Render the listing below as a Markdown table with two columns, Row and Line, numbering each nonblank line in order and omitting blank lines.

* Begin DATA RECORDS *

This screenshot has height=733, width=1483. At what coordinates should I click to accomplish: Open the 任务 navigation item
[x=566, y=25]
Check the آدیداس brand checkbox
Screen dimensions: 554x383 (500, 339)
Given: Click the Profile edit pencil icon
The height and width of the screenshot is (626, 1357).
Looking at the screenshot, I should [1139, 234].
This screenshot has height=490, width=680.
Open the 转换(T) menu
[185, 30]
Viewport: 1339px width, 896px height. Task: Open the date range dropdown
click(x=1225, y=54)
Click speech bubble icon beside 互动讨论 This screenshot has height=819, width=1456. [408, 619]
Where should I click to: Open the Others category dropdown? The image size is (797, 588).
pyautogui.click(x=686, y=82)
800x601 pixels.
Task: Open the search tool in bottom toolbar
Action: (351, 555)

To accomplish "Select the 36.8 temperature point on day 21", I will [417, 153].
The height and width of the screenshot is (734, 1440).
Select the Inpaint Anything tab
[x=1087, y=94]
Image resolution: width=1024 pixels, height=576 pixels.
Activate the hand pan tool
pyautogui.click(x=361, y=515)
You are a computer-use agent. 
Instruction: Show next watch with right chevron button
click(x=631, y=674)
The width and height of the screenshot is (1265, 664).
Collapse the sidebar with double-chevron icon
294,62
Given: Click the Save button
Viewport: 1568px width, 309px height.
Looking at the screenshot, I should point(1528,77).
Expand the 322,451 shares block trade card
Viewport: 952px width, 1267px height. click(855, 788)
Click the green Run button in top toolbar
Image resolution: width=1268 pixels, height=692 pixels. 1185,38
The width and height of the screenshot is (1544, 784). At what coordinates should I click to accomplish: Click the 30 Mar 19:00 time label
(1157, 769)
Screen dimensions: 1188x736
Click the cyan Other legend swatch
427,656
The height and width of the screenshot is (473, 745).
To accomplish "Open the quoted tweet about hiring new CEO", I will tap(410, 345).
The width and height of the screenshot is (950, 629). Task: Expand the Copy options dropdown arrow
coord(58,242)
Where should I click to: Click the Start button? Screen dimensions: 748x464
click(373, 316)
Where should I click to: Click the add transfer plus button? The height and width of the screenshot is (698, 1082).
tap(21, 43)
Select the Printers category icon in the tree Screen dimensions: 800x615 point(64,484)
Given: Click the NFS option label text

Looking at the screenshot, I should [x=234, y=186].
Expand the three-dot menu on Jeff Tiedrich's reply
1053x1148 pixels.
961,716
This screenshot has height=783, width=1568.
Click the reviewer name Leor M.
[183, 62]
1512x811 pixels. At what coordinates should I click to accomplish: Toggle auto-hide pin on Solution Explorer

* End DATA RECORDS *

SOLUTION TO THE PROBLEM:
| Row | Line |
|---|---|
| 1 | This screenshot has height=733, width=1483. At what coordinates should I click to accomplish: Open the 任务 navigation item |
| 2 | [x=566, y=25] |
| 3 | Check the آدیداس brand checkbox |
| 4 | Screen dimensions: 554x383 (500, 339) |
| 5 | Given: Click the Profile edit pencil icon |
| 6 | The height and width of the screenshot is (626, 1357). |
| 7 | Looking at the screenshot, I should [1139, 234]. |
| 8 | This screenshot has height=490, width=680. |
| 9 | Open the 转换(T) menu |
| 10 | [185, 30] |
| 11 | Viewport: 1339px width, 896px height. Task: Open the date range dropdown |
| 12 | click(x=1225, y=54) |
| 13 | Click speech bubble icon beside 互动讨论 This screenshot has height=819, width=1456. [408, 619] |
| 14 | Where should I click to: Open the Others category dropdown? The image size is (797, 588). |
| 15 | pyautogui.click(x=686, y=82) |
| 16 | 800x601 pixels. |
| 17 | Task: Open the search tool in bottom toolbar |
| 18 | Action: (351, 555) |
| 19 | To accomplish "Select the 36.8 temperature point on day 21", I will [417, 153]. |
| 20 | The height and width of the screenshot is (734, 1440). |
| 21 | Select the Inpaint Anything tab |
| 22 | [x=1087, y=94] |
| 23 | Image resolution: width=1024 pixels, height=576 pixels. |
| 24 | Activate the hand pan tool |
| 25 | pyautogui.click(x=361, y=515) |
| 26 | You are a computer-use agent.  |
| 27 | Instruction: Show next watch with right chevron button |
| 28 | click(x=631, y=674) |
| 29 | The width and height of the screenshot is (1265, 664). |
| 30 | Collapse the sidebar with double-chevron icon |
| 31 | 294,62 |
| 32 | Given: Click the Save button |
| 33 | Viewport: 1568px width, 309px height. |
| 34 | Looking at the screenshot, I should point(1528,77). |
| 35 | Expand the 322,451 shares block trade card |
| 36 | Viewport: 952px width, 1267px height. click(855, 788) |
| 37 | Click the green Run button in top toolbar |
| 38 | Image resolution: width=1268 pixels, height=692 pixels. 1185,38 |
| 39 | The width and height of the screenshot is (1544, 784). At what coordinates should I click to accomplish: Click the 30 Mar 19:00 time label |
| 40 | (1157, 769) |
| 41 | Screen dimensions: 1188x736 |
| 42 | Click the cyan Other legend swatch |
| 43 | 427,656 |
| 44 | The height and width of the screenshot is (473, 745). |
| 45 | To accomplish "Open the quoted tweet about hiring new CEO", I will tap(410, 345). |
| 46 | The width and height of the screenshot is (950, 629). Task: Expand the Copy options dropdown arrow |
| 47 | coord(58,242) |
| 48 | Where should I click to: Click the Start button? Screen dimensions: 748x464 |
| 49 | click(373, 316) |
| 50 | Where should I click to: Click the add transfer plus button? The height and width of the screenshot is (698, 1082). |
| 51 | tap(21, 43) |
| 52 | Select the Printers category icon in the tree Screen dimensions: 800x615 point(64,484) |
| 53 | Given: Click the NFS option label text |
| 54 | Looking at the screenshot, I should [x=234, y=186]. |
| 55 | Expand the three-dot menu on Jeff Tiedrich's reply |
| 56 | 1053x1148 pixels. |
| 57 | 961,716 |
| 58 | This screenshot has height=783, width=1568. |
| 59 | Click the reviewer name Leor M. |
| 60 | [183, 62] |
| 61 | 1512x811 pixels. At what coordinates should I click to accomplish: Toggle auto-hide pin on Solution Explorer |